Гость и хозяин, поздоровавшись в просторной прихожей, прошли в кабинет, напоминавший одновременно и библиотеку и штурманскую рубку из-за стоящих там и тут морских приборов, изобретенных Крыловым.
Сидя в глубоких кожаных креслах, как водится, повспоминали старину-матушку и одного моряка из нее, в известной степени предшественника гостя, вице-адмирала Эссена… Разве мог о нем не вспомнить Крылов: «Воеводский, будучи морским министром, образовал под личным своим председательством многолюдную (более 30 человек) комиссию из начальников частей и учреждений для выработки нового «Наказа» по управлению Морским министерством.

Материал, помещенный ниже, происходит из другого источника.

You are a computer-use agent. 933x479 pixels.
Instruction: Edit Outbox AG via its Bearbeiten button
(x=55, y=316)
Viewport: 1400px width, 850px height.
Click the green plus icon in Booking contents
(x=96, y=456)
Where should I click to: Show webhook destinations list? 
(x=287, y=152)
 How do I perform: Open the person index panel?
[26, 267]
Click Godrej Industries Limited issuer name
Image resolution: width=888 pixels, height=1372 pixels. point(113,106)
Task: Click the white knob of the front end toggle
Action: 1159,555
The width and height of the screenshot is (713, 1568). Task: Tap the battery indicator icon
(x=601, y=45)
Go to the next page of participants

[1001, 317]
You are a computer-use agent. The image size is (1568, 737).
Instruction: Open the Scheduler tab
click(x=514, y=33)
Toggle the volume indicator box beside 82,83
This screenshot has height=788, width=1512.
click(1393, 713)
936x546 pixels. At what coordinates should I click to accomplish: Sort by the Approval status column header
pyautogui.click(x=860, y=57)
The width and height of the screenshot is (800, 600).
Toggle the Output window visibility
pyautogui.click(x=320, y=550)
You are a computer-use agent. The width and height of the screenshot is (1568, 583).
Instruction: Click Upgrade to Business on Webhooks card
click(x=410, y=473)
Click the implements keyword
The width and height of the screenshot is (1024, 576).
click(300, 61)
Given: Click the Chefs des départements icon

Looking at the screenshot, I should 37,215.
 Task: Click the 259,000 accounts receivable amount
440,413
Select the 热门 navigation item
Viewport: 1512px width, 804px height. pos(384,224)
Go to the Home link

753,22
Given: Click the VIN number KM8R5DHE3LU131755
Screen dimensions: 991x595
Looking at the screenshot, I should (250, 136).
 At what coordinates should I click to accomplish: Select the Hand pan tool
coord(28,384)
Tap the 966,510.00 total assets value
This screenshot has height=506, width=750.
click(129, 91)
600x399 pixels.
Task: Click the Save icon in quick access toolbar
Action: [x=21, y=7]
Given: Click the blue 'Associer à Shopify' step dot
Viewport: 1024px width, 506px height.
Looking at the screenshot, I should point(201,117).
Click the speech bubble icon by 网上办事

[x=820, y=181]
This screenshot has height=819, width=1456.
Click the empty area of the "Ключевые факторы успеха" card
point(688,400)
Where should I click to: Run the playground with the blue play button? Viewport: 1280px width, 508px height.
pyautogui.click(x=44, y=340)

Заседания этой комиссии происходили в кабинете министра, тянулись часа по четыре еженедельно, при мне в течение 18 месяцев. Я был на первом заседании, увидал, что ничего путного не будет, ходить перестал; но как-то мне было дано знать, чтобы на ближайшем заседании я присутствовал, и я не пожалел, ибо командующий Балтфлотом вице-адмирал Н.О. фон Эссен учинил скандал, ставший известным всему флоту. Н. О. фои Эссен, наслушавшись бесплодных речей, попросил слова.
— Ваше высокопревосходительство, ничего путного из ваших проектов не выйдет, пока вместо настоящих людей будет такая дрянь, как все ваши чиновники.
— Но, Николай Оттович, среди присутствующих…
— Да я, ваше превосходительство, говорю не только о тех, у которых узкие погоны на плечах (гражданские чины), а и о тех, которые носят широкие погоны (генералы и военные чины).
Под общий хохот Воеводский закрыл заседание, опасаясь, что Эссен, годами не сходивший с палубы кораблей, прибегнет к более сильным, «палубным» выражениям.
Примерно через год получаю повестку, что в комиссии по «Наказу» будет рассматриваться вопрос об организации Морского технического комитета. Само собой разумеется, что на это заседание я пошел, захватив и петровский «Устав морской».
Место за столом мне было оставлено рядом с Воеводским по левую руку. Открывается заседание, читается проект об организации кораблестроения и в числе статей такая: «Главный инспектор кораблестроения одновременно есть и председатель Морского технического комитета». Обыкновенно, что и было вполне правильно, председателем Морского технического комитета назначался адмирал, а не один из главных инспекторов, чтобы не имел преимущественного права сравнительно с другими главными инспекторами…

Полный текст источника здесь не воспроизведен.